La final de la Copa Mundial de la FIFA concluyó con la victoria de España sobre Argentina por 1-0, pero el foco mediático se desplazó hacia Shakira tras su actuación en la clausura. La teoría de “las dos Shakiras”, que cuestiona si la artista utilizó una doble durante la inauguración, volvió a dominar las redes sociales.

Usuarios compararon imágenes de ambas presentaciones y señalaron cambios en el rostro, atribuidos a maquillaje, iluminación o posibles procedimientos estéticos. Aunque Shakira actuó junto a Burna Boy en el cierre y recuperó su apariencia habitual, las especulaciones persistieron sin evidencia concreta de una sustituta. El caso revela cómo las diferencias visuales mínimas en eventos masivos generan narrativas virales que eclipsan el propio espectáculo deportivo.

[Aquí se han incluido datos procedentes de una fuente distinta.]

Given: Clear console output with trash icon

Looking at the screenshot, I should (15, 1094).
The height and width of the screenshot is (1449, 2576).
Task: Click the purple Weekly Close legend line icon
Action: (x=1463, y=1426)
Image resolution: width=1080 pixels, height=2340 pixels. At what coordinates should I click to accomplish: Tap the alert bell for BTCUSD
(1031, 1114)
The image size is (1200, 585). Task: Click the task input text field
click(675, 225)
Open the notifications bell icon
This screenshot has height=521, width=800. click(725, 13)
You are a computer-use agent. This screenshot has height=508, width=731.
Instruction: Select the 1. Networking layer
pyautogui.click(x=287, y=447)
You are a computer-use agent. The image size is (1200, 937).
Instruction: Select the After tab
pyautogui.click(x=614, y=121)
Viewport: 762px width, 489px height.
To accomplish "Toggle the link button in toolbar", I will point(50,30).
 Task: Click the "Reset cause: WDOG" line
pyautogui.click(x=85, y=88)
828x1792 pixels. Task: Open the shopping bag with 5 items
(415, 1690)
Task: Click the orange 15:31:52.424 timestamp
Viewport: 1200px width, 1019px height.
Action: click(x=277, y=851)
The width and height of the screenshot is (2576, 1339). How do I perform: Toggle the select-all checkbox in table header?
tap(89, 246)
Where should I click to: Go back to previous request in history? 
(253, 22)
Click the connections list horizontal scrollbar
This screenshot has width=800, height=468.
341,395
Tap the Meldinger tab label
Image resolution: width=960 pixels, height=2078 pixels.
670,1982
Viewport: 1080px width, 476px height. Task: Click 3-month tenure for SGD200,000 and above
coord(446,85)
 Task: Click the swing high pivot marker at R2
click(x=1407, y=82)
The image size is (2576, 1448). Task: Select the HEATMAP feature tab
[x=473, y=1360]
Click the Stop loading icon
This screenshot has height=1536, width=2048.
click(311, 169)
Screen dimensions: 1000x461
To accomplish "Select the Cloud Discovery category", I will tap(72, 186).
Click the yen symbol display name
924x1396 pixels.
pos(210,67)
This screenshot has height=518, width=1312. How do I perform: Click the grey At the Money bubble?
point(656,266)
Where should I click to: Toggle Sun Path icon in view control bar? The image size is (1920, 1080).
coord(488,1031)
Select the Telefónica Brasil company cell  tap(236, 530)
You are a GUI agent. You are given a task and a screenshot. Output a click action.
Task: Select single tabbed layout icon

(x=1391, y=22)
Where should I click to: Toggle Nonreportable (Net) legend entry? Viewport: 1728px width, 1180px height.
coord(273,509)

Impacto en la percepción pública
Este fenómeno subraya la presión sobre las celebridades para mantener una imagen constante bajo múltiples condiciones técnicas. La ausencia de pruebas sobre una doble no detiene el debate, que se alimenta de la velocidad con que circulan comparaciones en plataformas digitales. Shakira, una vez más, concentra atención global más por la controversia que por su música.